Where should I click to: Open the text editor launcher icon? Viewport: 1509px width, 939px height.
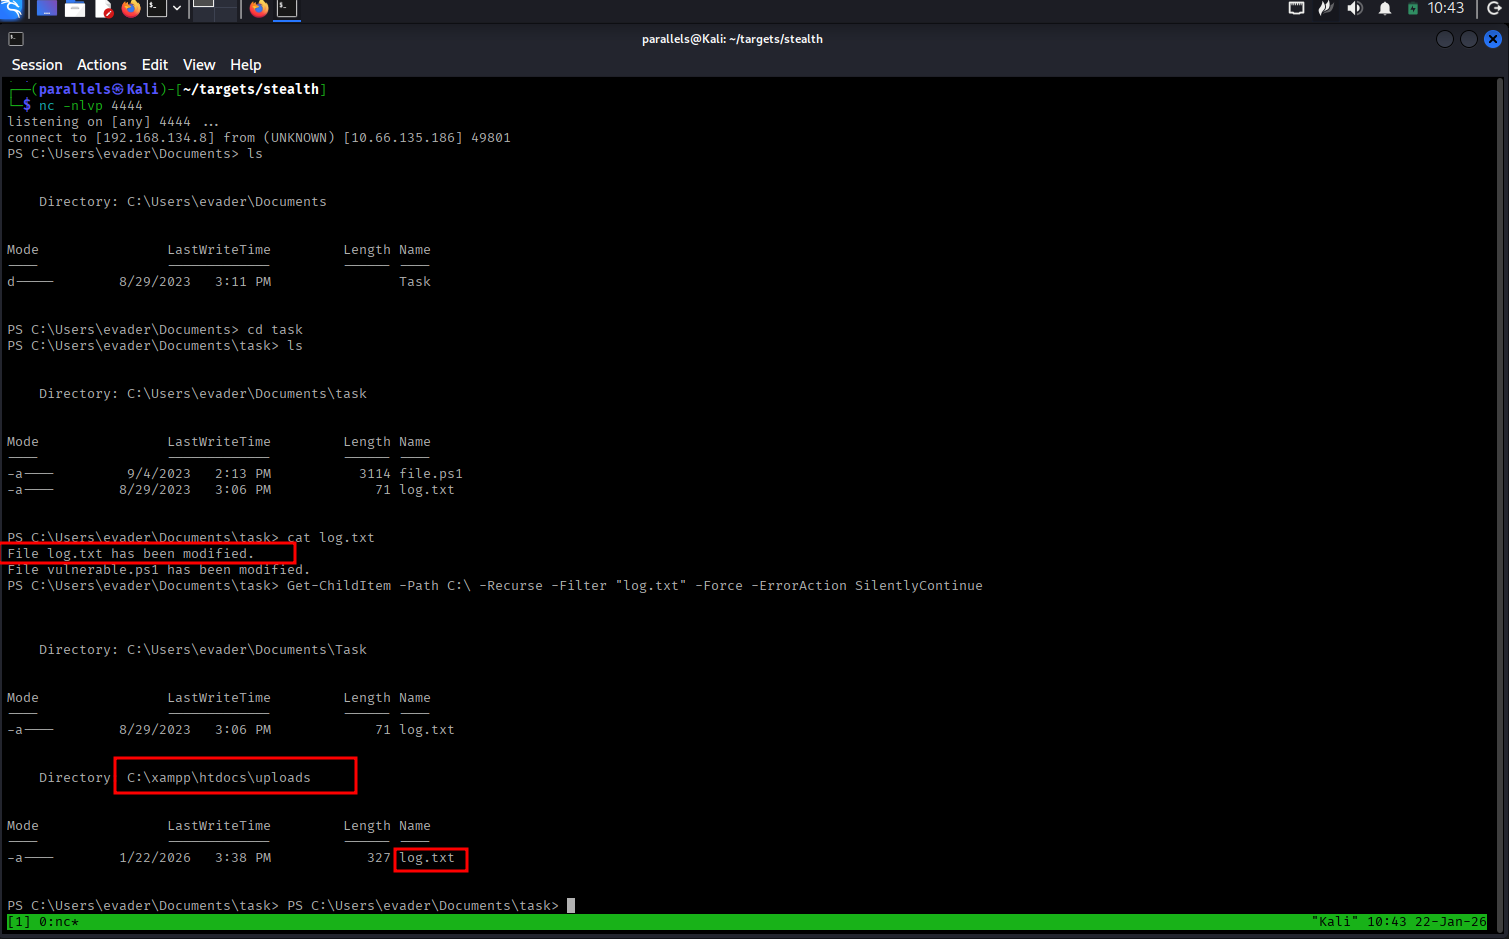pyautogui.click(x=103, y=9)
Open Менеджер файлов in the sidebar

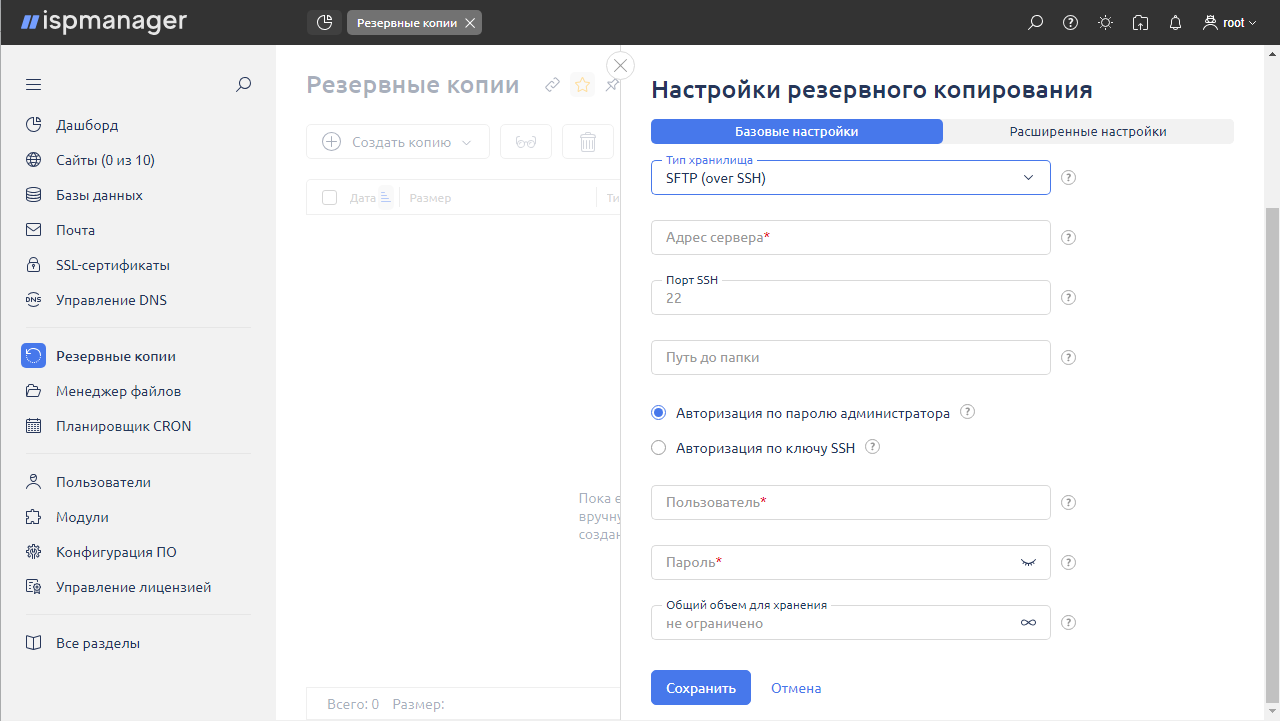coord(118,391)

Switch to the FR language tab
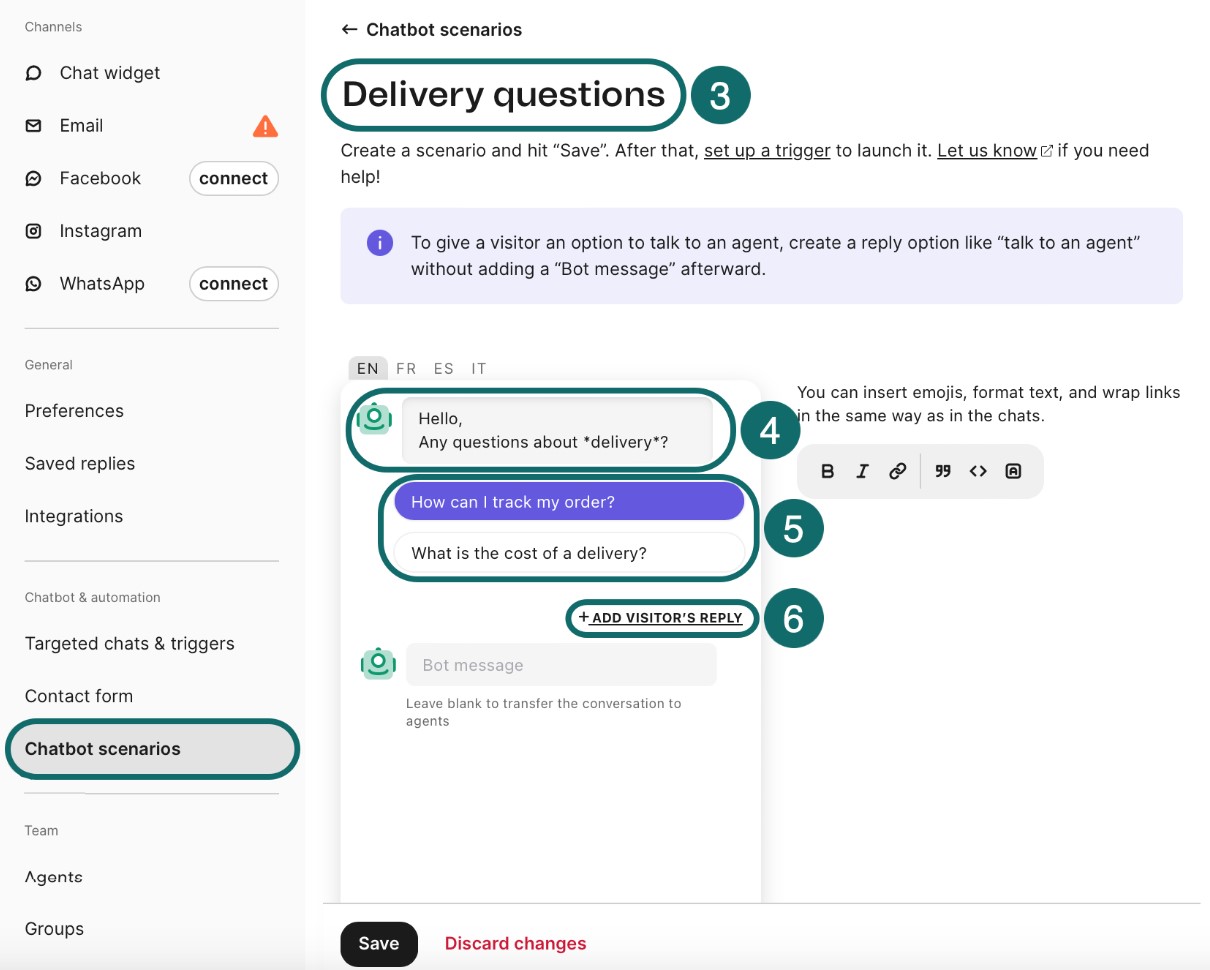pyautogui.click(x=406, y=368)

********************

• Instructions to follow:
Each line of the data should be quoted exactly, with pictures left out.

• Answer box:
Where should I click to: Open the text editor launcher icon? Viewport: 1509px width, 939px height.
pyautogui.click(x=103, y=9)
Open Менеджер файлов in the sidebar

coord(118,391)

Switch to the FR language tab
pyautogui.click(x=406, y=368)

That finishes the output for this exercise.